João de Sousa TeixeiraNão conheço quem, em tempos tão aziagos como os de hoje, se tenha lembrado deste utensílio tão púdico como promíscuo - para não dizer obsceno - da higiene diária de pelo menos um décimo dos cidadãos com casa de banho, para construir uma crónica num jornal sério, sobre a situação política e social do país, tão miserável em dois sentidos: os dias difíceis que vivemos e mais aqueles que o governo tem como objectivo até que a morte nos separe.

A dita representa, sem tirar nem pôr, tudo o que penso sobre a maldita situação de vários anos de regabofe: despesismo, políticas sociais criminosas, orientações económicas erradas, etc. Claro está, sempre com o púdico argumento de tudo ser o melhor para Portugal e para os portugueses.

Chegados a este imbróglio, já só nos resta a toalhinha suja, cúmplice de excessos, rota e, ainda assim, pendurada na argola ao lado do bidé, como suicida de corda em volta do pescoço.

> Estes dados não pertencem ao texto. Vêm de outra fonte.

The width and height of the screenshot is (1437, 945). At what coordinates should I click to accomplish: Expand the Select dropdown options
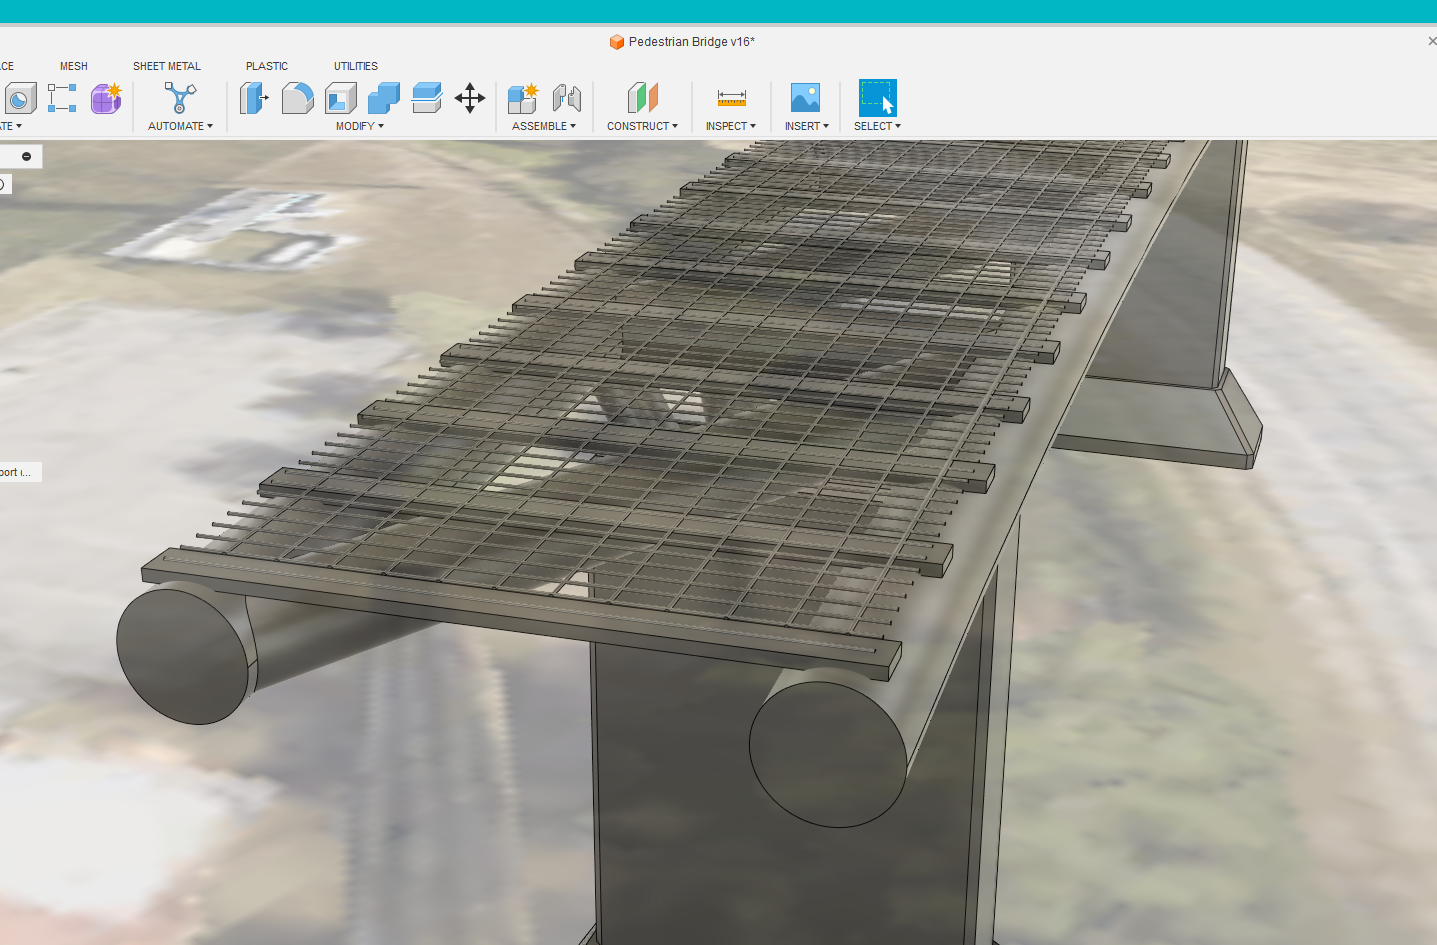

Os meus olhos já não vêem e o meu cérebro tem dificuldade em discernir se a toalha de bidé se usa para o efeito em face da dimensão; se, por estar imunda, se apropria melhor às circunstâncias. Em qualquer dos casos é sempre uma vergonha.

Devia ser este trapo sebento a que a minha avó se referia quando alguém pisava o risco e ela soltava a bom pulmão para que não houvesse a desculpa desentendida do se calhar não era para mim. Ela gritava: "estás aqui estás a levar com um pano encharcado nas ventas"!

Enquanto o velho Armstrong atacava no vinil um standard apaziguador - La vie en rose - eu olhava para a minúscula toalha de bidé e ia dizendo para os meus botões: mas que raio vou eu improvisar com uma toalha destas?!

Não há dúvidas: se este trecho, que sempre teve o condão de me fazer suster a respiração e me acalmar, hoje não faz efeito, só há uma solução: rasgar o pano, ainda que o que resta de tecido não passe deste infame rectângulo puído e sujo.

Com efeito, o pedaço de pano turco (não grego; turco) corresponde ao tamanho exacto a que hoje temos ainda direito. Depois do enorme lençol de banho, da folia e do desperdício; repito, do esbanjamento à cintura como os lordes, e depois a chamada toalha de rosto com restrições mas ainda assim uma dádiva, como quem diz: limpem lá a cara e as mãos que ainda há pano.

Mas chegou o tempo em que a dita é a miséria franciscana da toalha de bidé! E nesta, não restam dúvidas, além da escassez de pano, da dificuldade de utilização e, na ignorância do privilégio, em todos os sentidos o que nos resta é uma toalha de porcaria.